How to use this tool to check a word list
First you'll need to install Rust. Make sure running the command
cargo --version returns something that starts with something like
Next, clone down this repo. To run the script, cd into the repo's directory and run:
cargo run --release <wordlist.txt>
This will create a file named
wordlist.txt.compound-safe that is the compound-safe list of your word list (obviously may be shorter).
You can also specify a specific output file location:
cargo run --release <wordlist-to-check.txt> <output.txt>
Some initial findings
I found the EFF long word list to be compound-safe (which is really cool!). EFF notes that in making the line "We also ensured that no word is an exact prefix of any other word." I'm not sure if that condition is enough on its own to ensure "compound-safety" as I've defined it here.
In contrast, in the 1Password list (labeled
word_lists/agile_words.txt in this project, copied from this 1Password challenge),
Re: compoundings: I found 2,661 compound words (see:
scrap-lists-of-compound-words-and-components/agile_double_bad_words.txt), made up of 1,511 unique bad single words (see:
scrap-lists-of-compound-words-and-components/agile_single_bad_words.txt). The tool was able to remove only 498 words to make compoundings impossible.
The tool also found 2,117 problematic overlaps in the 1Password list, and marked 2,117 words for removal.
All told, the tool removed 2,225 unique words from the 1Password list to make a new, compound-safe list. The compound-safe version of the Agile list has 16,103 words and a copy of the list is located at
word_lists/agile_words-compound-safe.txt. With 16,103, each word from this list would add about 13.98 bits of entropy to a passphrase, compared to the original 1Password list, which adds about 14.16 bits.

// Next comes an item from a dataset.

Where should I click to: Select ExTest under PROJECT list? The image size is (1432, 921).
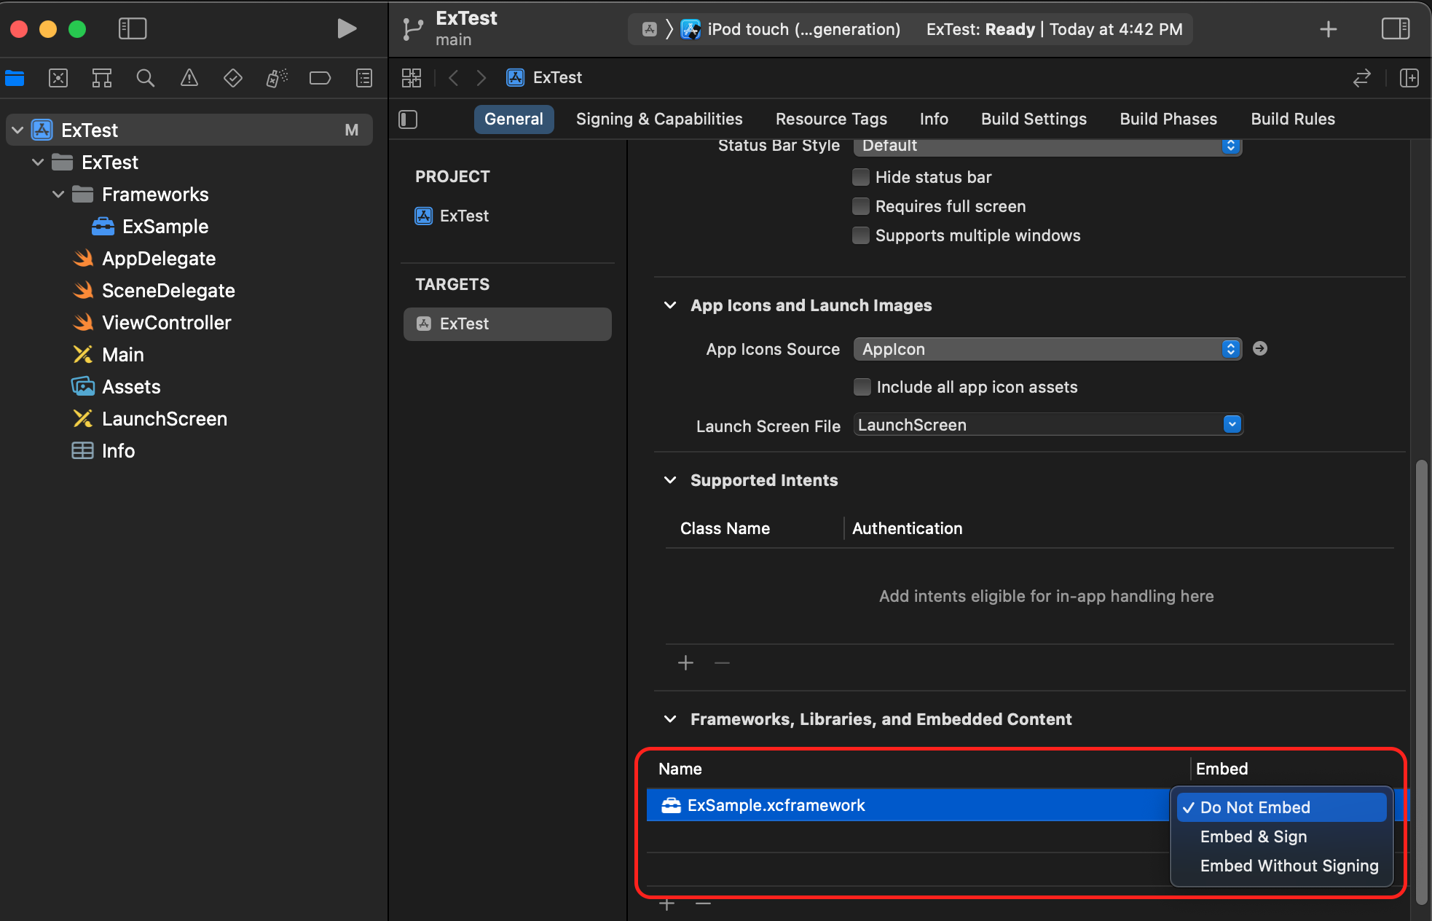click(x=464, y=216)
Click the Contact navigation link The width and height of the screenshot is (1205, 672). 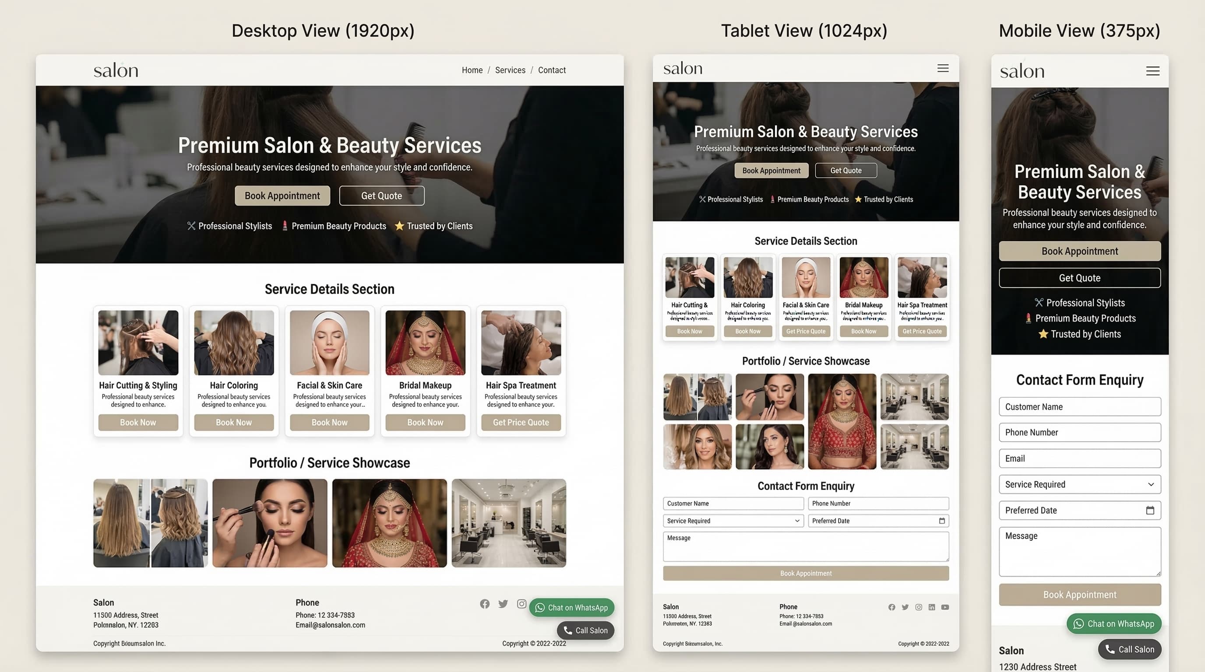[552, 70]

NOTE: 1Password's software, as far as I know, does NOT allow users to generate random passphrase without punctuation between words. Users must choose to separate words with a period, hyphen, space, comma, or underscore. So these findings do NOT constitute a security issue with 1Password.
Caveats / Known issues
We've explored "two-word compounding", where two words are actually one, but is there a possibility of a three-word compounding -- where three words become two? This tool does NOT currently check for this, so I can't actually guarantee that the lists outputted by the tool are completely compound-safe.
Also, currently this script runs really slowly on lists with a lot of overlaps (problematic or not). Using threads in Rust would help, but I'm sure there's a more efficient way to check for problematic overhangs.
- Use multiple threads to speed up the process.
- Make the command line text output during the process cleaner and more professional-looking.
- Make the Rust code simpler and/or more idiomatic.
1a. Given a word list that is not compound-safe, calculate the probability of a compounding (generating a non-safe pair in a passphrase)? 1b. Given this probability, does it make sense, or is it useful, to calculate a revised bits-per-word measure of the list? (For the record I think this would be harmful, but I pose it here for inspiration.)